Screening tests can help identify signs of developing cancer before symptoms appear. For example, when you have a pap smear, your gynaecologist may tell you that you have been identified with pre-cancerous cells.
Dr Liat Malek, a specialist radiologist at the Breast Wellness Centre in Johannesburg, says there has been a drastic decline of routine screening mammograms reported around the world. “The result has been that this year we have been diagnosing more late stage cancers/advanced disease.”
"A screening mammogram is the routine examination of the breasts in women who have no signs or symptoms of a cancer, using low dose X-ray imaging. This is the most effective way of diagnosing early breast cancers and therefore reducing breast cancer deaths, with effective and less aggressive treatment,” says Malek.
Regular screening mammograms allow the doctors to discover subtle changes in the breast by comparing to the previous years.
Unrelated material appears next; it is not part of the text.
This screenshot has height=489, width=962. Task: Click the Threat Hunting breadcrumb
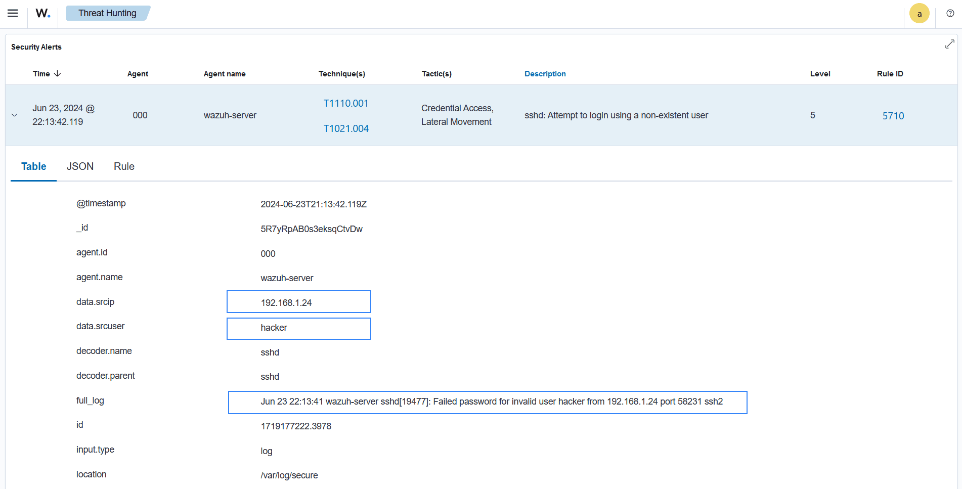107,13
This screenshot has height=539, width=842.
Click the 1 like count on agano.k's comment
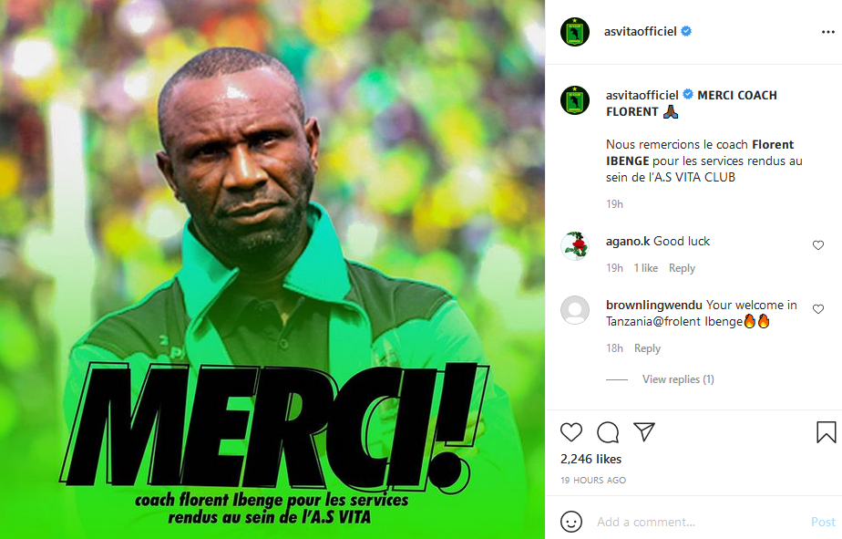pos(645,268)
These subtle changes to the breast pattern may be the first sign of a cancer developing and helps catch the cancer early before it is even symptomatic.
“Due to the fact that women are staying away from their routine mammograms, our practice is seeing more women with symptoms, most commonly a lump in the breast, and more advanced stages of disease than had they come a year ago,” says Malek.
“Being diagnosed with a dread disease doesn’t have to be a death sentence. Regular screenings mean early detection and treatment, and dread disease cover means you can focus on your health rather than the financial burden of treatment costs,” van Wyngaard concludes.